• [Task prompt]: Write out the entries from the line with "Task: Open the Booking statuses dropdown" to the line with "click(947, 813)", swapping "dropdown" for "drop-down menu" and changing nothing else. Give only those lines, and leave the pictures out.

• [Supplied records]:

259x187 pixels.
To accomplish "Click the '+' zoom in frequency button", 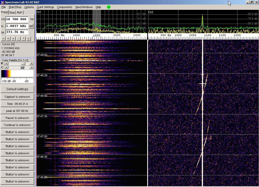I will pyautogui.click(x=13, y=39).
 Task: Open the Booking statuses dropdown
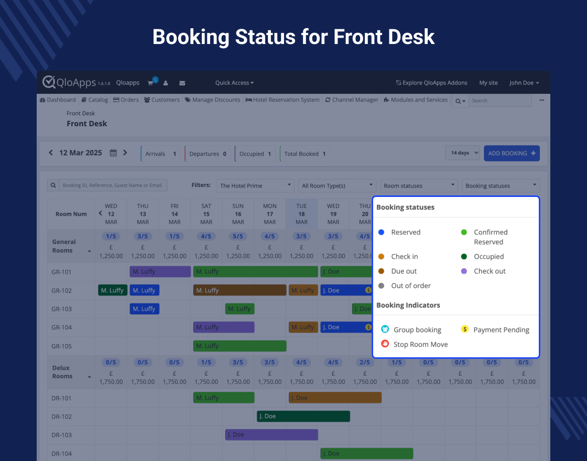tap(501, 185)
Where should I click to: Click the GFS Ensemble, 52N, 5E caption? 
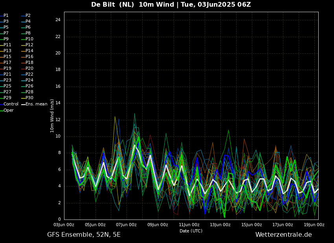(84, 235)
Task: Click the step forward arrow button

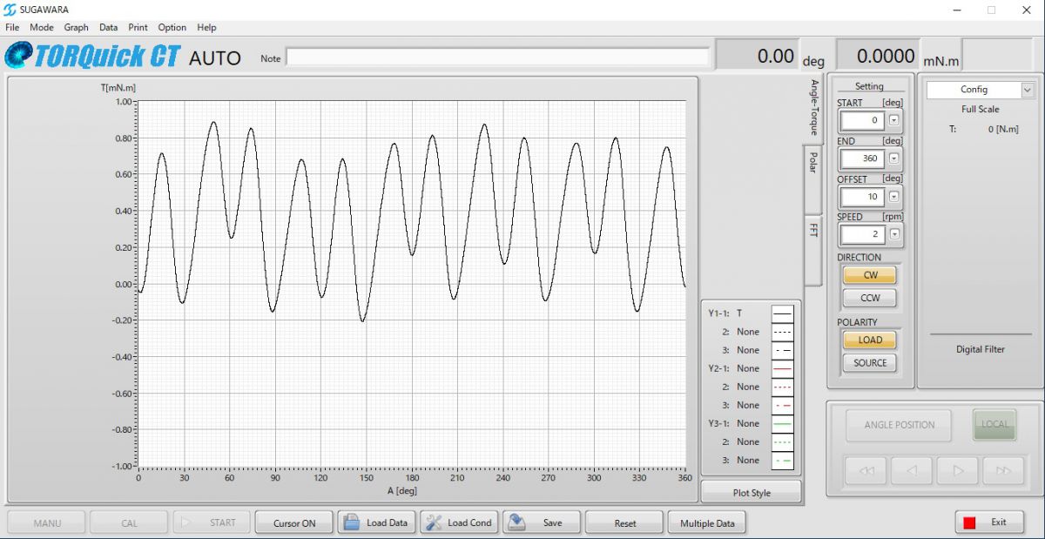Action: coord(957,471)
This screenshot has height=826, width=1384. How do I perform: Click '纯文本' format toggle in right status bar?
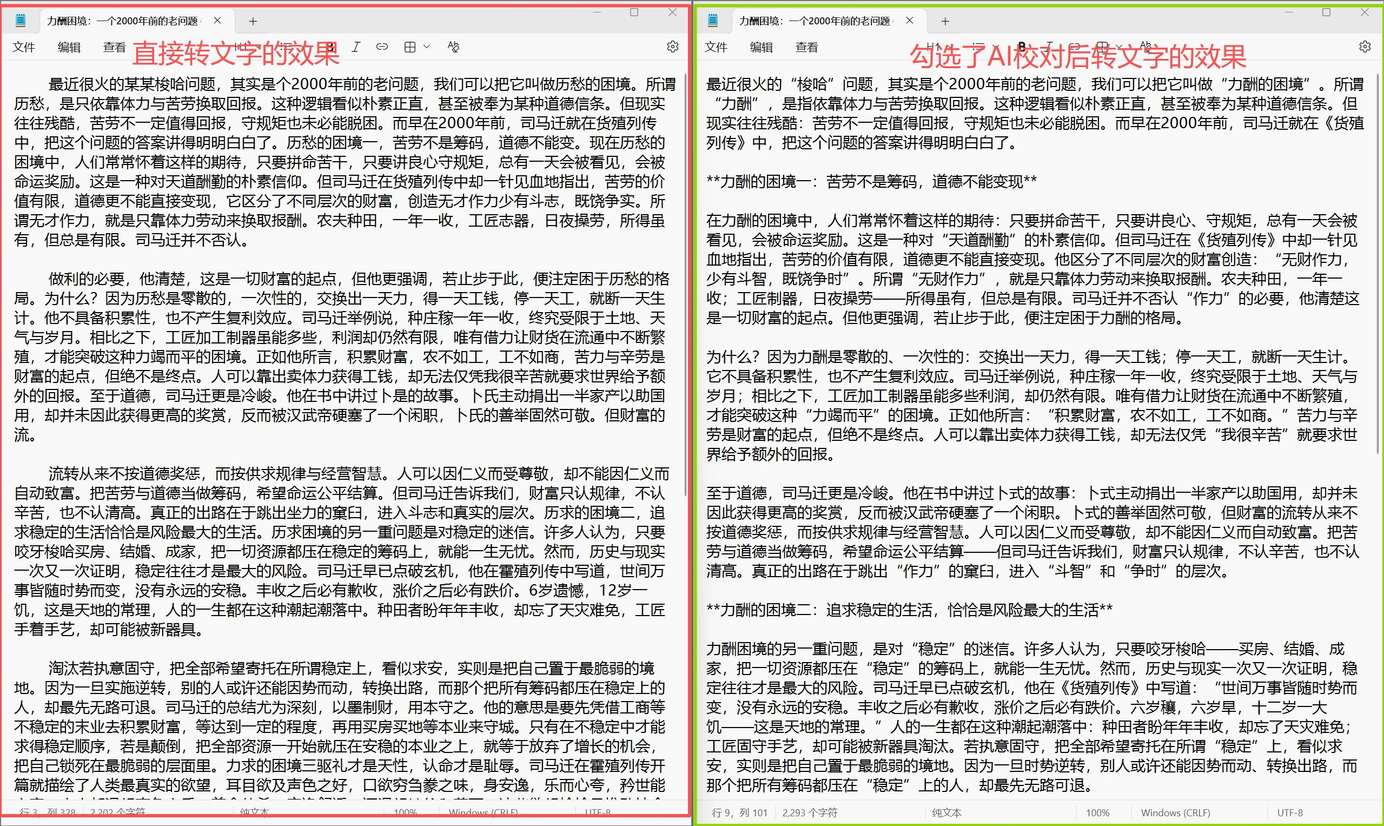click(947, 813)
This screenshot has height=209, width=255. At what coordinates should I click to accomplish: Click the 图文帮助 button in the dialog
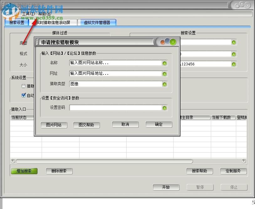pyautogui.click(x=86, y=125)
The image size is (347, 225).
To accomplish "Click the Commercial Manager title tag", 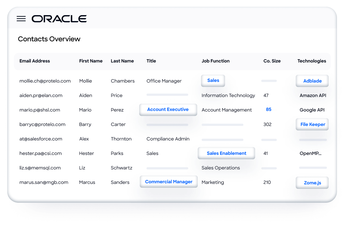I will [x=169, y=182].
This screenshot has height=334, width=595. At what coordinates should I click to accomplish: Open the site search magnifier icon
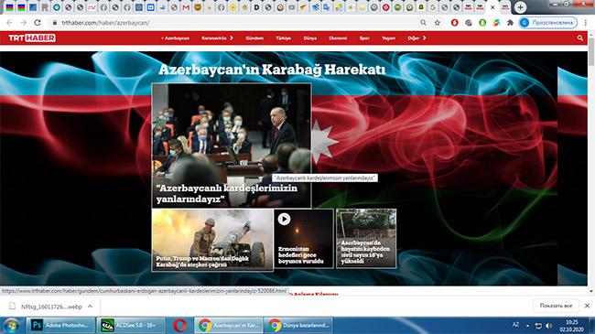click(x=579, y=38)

• [Solution for this task]:
 Task: Open the Booking statuses drop-down menu
tap(501, 185)
Where should I click to: Click the GFS Ensemble, 52N, 5E caption? 
(84, 235)
Task: Click the step forward arrow button

Action: coord(957,471)
This screenshot has height=826, width=1384. How do I perform: Click '纯文本' format toggle in right status bar?
click(947, 813)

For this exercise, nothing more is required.